Anonymous posted on Thursday, June 23, 2005 - 12:03 pm
Acutally my data is collected from stratified sampling and there are a sampling weights variable(for unequal selection probability) and variables for Primary sampling unit and strata. I want to fit SEM model with my data.
My question is "If I have the weight variables(BRR,Balanced Repeated Replication. Actually I have 88 BRR variables), how I can reflect this information in SEM? When I use Weight option, Cluster option and Stratification option in Variable command, the standard error is based on Taylor series expansion. I know that the standard errors based on BRR usually are more reliable than the standard errors based on Taylor series expansion."
If you have 88 weight variables, this cannot be handled in Mplus.
Tom Munk posted on Monday, August 29, 2005 - 8:13 am
I have a situtation similar to that mentioned above, but I'm wondering if external Monte Carlo can help.
BRR (mentioned above) is a relative of Jackknife (my situation). In both cases, there are multiple weight variables because the analysis is intended to be run multiple times.
In my NAEP data, I have 62 replicate weights. I'm intended to run the data once with base weights to get parameter estimates, then 62 more times -- each time the same analysis with a different weight variable (sschwt01-62). The appropriate variance estimate is the sum of the squared differences of the sixty-two parameter estimates from the baseline parameter estimate. This can be used for significance tests.
I know I can use External Monte Carlo to run all sixty-three models and generate useful output if I first create sixty-three different datasets -- but the replicate weights I've described are designed to make this much simpler. I should be able to use the same dataset, simply changing the weight variable with each run. Does MPLUS provide any way to automate these 63 runs?
I can't think of any way to do this without having separate data sets. External Monte Carlo uses the same input and separate data sets but doesn't have different inputs. Alternatively, you could create different inputs and run them using a batch file in DOS.
Tom Munk posted on Monday, August 29, 2005 - 9:10 am
That sounds interesting. Where might I find an example of a batch file creating multiple MPLUS runs?
I'm planning to do secondary data analysis with data from nces that were collected with a complex sampling design. The dataset includes sampling weights and replicate weights to conduct JK2 analyses for computing adjusted standard errrors in programs like AM and WesVar. The dataset also includes a stratification variable and a cluster variable to account for the complex sampling design. Can you provide some guidance on conducting a CFA (and later an SEM) with both categorical and continuous indicators using the appropriate weights?
Mplus can handle sampling weights, clustering, and stratification. See the complex survey data features described in the user's guide. Mplus does not handle replicate weights.

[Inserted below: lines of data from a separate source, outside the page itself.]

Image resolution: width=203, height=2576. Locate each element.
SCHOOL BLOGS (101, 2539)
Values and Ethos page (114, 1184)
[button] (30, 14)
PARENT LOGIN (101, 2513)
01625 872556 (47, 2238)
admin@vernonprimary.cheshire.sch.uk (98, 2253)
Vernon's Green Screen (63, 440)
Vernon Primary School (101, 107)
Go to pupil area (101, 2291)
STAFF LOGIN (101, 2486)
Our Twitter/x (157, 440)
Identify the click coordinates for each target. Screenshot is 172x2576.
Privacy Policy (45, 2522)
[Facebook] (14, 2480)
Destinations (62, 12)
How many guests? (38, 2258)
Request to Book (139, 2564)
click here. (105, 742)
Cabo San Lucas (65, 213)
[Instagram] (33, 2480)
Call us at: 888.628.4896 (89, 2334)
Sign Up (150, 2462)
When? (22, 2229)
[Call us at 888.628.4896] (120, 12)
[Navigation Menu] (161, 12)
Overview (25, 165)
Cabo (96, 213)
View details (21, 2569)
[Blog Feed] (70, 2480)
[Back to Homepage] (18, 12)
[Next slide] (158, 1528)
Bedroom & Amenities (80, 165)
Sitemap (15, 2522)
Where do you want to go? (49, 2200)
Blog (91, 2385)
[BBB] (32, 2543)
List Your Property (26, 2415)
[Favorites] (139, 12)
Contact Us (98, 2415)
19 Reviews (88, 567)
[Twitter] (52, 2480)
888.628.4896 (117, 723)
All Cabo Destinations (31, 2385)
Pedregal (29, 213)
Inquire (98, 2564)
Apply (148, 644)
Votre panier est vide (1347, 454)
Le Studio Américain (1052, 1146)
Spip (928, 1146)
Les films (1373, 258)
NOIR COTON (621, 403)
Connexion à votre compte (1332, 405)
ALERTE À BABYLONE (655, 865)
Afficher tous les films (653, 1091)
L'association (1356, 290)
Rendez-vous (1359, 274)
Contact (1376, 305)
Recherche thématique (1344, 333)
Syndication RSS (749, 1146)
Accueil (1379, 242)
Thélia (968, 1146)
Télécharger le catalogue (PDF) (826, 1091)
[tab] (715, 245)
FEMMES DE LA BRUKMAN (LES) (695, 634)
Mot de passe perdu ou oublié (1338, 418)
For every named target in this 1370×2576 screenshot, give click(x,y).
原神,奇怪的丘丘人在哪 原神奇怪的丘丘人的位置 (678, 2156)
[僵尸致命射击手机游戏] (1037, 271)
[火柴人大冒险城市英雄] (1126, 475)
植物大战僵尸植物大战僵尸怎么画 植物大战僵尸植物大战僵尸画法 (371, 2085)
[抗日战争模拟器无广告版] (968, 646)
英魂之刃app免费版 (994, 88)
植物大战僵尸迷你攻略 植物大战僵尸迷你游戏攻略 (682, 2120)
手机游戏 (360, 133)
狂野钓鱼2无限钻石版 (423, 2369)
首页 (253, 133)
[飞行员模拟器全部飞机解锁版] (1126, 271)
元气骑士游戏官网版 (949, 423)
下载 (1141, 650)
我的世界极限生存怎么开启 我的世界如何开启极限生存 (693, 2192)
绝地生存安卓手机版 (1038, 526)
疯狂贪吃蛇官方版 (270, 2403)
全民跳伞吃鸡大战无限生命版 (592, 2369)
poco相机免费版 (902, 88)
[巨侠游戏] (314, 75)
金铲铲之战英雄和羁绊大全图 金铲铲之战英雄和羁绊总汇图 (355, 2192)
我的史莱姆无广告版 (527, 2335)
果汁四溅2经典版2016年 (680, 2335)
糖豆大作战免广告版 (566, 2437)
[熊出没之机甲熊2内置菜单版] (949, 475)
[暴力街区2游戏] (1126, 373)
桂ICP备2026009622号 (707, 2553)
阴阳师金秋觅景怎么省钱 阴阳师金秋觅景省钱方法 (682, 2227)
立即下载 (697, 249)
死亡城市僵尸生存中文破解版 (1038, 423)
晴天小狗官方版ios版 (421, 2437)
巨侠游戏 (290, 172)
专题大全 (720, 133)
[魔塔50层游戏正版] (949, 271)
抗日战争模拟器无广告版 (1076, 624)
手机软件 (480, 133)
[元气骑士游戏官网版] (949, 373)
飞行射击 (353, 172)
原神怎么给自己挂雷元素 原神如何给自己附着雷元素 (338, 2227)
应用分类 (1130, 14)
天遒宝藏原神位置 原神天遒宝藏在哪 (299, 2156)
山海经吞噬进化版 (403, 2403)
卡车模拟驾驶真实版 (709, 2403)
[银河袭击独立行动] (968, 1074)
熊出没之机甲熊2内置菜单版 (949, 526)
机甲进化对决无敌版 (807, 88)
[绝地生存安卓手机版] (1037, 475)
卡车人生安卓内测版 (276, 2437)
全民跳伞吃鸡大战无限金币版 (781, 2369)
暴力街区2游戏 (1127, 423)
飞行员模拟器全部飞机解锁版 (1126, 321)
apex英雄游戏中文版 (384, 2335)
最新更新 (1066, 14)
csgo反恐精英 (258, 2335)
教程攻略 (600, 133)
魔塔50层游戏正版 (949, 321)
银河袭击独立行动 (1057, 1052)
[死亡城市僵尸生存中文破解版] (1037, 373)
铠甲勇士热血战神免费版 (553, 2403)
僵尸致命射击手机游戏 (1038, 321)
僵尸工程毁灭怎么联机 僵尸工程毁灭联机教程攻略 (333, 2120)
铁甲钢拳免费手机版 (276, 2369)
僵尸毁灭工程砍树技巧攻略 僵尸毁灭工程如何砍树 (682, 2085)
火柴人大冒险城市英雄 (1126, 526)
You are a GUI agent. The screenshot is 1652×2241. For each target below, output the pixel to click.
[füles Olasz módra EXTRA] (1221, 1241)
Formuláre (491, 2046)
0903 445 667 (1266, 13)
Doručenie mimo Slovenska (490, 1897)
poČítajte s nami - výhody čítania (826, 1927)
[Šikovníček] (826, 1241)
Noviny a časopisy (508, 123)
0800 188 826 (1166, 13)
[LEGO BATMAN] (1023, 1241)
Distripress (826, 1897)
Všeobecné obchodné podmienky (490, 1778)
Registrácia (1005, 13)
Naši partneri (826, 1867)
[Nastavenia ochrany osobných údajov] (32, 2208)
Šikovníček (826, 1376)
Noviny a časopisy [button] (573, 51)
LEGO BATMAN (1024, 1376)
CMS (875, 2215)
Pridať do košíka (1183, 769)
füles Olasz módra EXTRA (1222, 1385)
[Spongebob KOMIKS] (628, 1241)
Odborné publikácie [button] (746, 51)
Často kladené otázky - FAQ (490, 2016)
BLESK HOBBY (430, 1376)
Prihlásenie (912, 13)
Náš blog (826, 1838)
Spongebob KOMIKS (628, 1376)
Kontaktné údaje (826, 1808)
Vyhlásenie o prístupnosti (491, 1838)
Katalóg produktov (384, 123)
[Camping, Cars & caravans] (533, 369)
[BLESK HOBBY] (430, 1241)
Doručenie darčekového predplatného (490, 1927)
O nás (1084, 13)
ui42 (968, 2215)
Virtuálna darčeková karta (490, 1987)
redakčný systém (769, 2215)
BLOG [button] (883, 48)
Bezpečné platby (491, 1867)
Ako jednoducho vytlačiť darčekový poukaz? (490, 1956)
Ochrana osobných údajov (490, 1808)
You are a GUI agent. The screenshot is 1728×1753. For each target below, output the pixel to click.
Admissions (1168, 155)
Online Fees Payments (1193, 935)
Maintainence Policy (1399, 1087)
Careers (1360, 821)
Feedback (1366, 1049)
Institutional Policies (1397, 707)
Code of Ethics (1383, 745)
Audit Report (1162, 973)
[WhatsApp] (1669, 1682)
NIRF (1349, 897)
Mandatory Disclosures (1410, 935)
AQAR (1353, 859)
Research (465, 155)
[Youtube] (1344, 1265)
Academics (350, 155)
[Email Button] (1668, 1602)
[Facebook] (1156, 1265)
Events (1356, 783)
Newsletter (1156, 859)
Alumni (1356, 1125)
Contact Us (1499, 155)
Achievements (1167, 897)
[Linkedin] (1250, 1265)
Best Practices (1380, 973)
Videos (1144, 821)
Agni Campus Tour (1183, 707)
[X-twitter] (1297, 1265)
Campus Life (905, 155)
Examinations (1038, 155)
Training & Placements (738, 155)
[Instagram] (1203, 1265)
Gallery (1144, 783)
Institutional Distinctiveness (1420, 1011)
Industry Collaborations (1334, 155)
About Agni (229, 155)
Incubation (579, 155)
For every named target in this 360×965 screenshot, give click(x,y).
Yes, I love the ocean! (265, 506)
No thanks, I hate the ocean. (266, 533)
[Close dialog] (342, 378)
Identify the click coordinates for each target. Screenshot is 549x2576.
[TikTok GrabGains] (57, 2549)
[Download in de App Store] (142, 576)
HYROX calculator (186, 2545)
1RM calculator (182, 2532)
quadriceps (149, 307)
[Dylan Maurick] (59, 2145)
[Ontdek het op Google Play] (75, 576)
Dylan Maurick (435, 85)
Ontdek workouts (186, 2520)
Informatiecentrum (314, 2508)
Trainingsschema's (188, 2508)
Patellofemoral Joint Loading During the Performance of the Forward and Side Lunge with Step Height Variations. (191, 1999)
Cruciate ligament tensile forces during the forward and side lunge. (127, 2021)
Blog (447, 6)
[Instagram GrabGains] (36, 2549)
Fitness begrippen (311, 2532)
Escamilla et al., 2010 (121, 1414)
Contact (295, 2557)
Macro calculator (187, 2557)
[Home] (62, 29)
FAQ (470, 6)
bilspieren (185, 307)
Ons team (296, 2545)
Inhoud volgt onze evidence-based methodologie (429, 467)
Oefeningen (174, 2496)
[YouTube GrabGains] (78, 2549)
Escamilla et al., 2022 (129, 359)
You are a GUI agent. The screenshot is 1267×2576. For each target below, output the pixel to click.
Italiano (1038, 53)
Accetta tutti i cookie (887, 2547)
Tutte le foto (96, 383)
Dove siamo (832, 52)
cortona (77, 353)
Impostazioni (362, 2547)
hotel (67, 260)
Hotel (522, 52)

Maja Cambry posted on Wednesday, May 02, 2007 - 9:28 am
I tried to conduct a simple regression using the sampling weight, cluster variable, and stratification variables that are available in my dataset. I get the following error message: *** ERROR Each stratum must contain unique cluster IDs. Clusters are not nested within strata.
I then generated unique cluster ids for each stratum, but still had the same error message. Any clarification on this error message would help. Thanks, M
I am trying to start multiple MPlus-runs using a batch file as suggested above (August 29, 2005). When I execute this file, the MPlus window opens, showing the first input file specified in the run.bat, but not processing anything. Once I close the MPlus window, another instance opens, showing the second input file, so per se the batch seems to work. What do I need to change in order to have the specified input files executed successively?